実在しないけれどなんとなく美味しそうな響きがする。
ラーメンズの「若鶏のエヒフ」といい勝負だと思う。
若鶏のエヒフ、言葉のイメージだけで作ってみようかな。
フレンチを想像すれば汁気がありそうだし、アフリカンなイメージならグリル系だと思う。
シュルーズベリーはバターを使った料理になるだろうか。
妄想メニュー名でのフルコース、いつか挑戦してみたい。
そう考えると「サンドウィッチ」で本当によかった。
そんなサンドウィッチについて、僕はちょっとした思い入れがある。
かつてイタトマ(イタリアン・トマト カフェJr.)でアルバイトをしていた頃、何百食ものサンドウィッチを作ってきたからだ。
オープン担当のスタッフは、朝6時半に出勤する。
7時の開店に合わせるための準備時間は、わずか30分。
まさに30分一本勝負で、無駄な動きは一切許されない。
しかも開店10分前には、すでに常連さんが扉の前で無言のプレッシャーをかけてくる。
店内の掃除を終わらせ、レジ金を金庫から出して釣り銭をセットし、コーヒーを淹れる。そこから怒涛のサンドウィッチ作りだ。
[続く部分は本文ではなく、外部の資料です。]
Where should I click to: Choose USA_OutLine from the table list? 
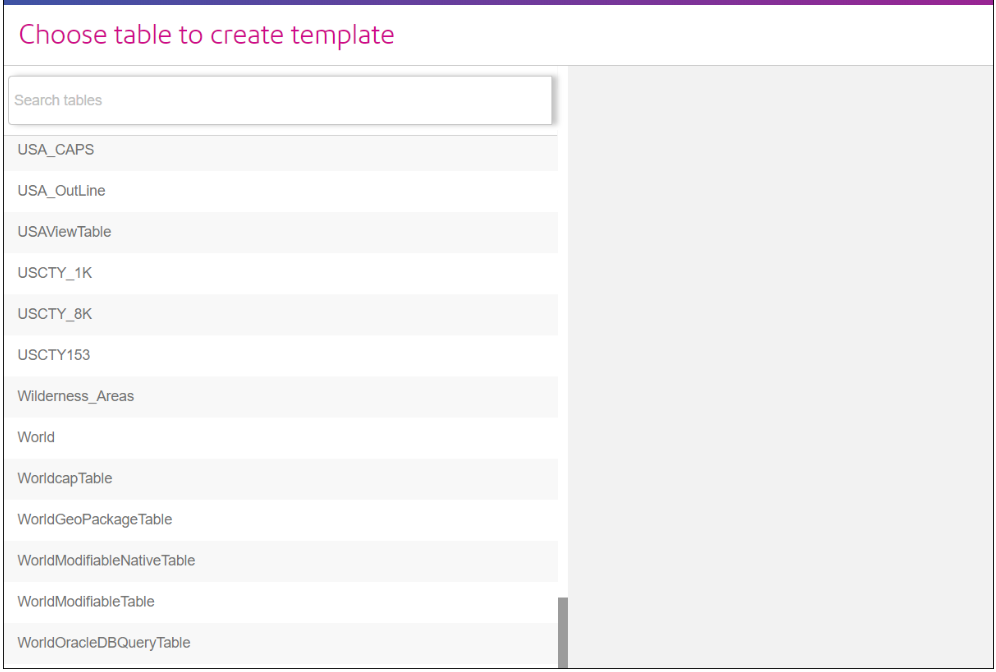pyautogui.click(x=61, y=191)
どうすれば効率よく美しく仕上がるか、具材の配置を徹底的に考える。簡単そうに見えて、実は見た目良く、かつスピーディーに仕上げるにはコツがいる作業だった。
サンドウィッチは、食べやすさと見た目の美しさ、そしてボリュームのバランスを考えるのが本当に楽しい。
手軽に食べられるのに、栄養も、作る楽しさも詰まっている。ヒョギフ大統領も太鼓判を押すに違いない、人類の叡智が詰まった料理の一つだと思う。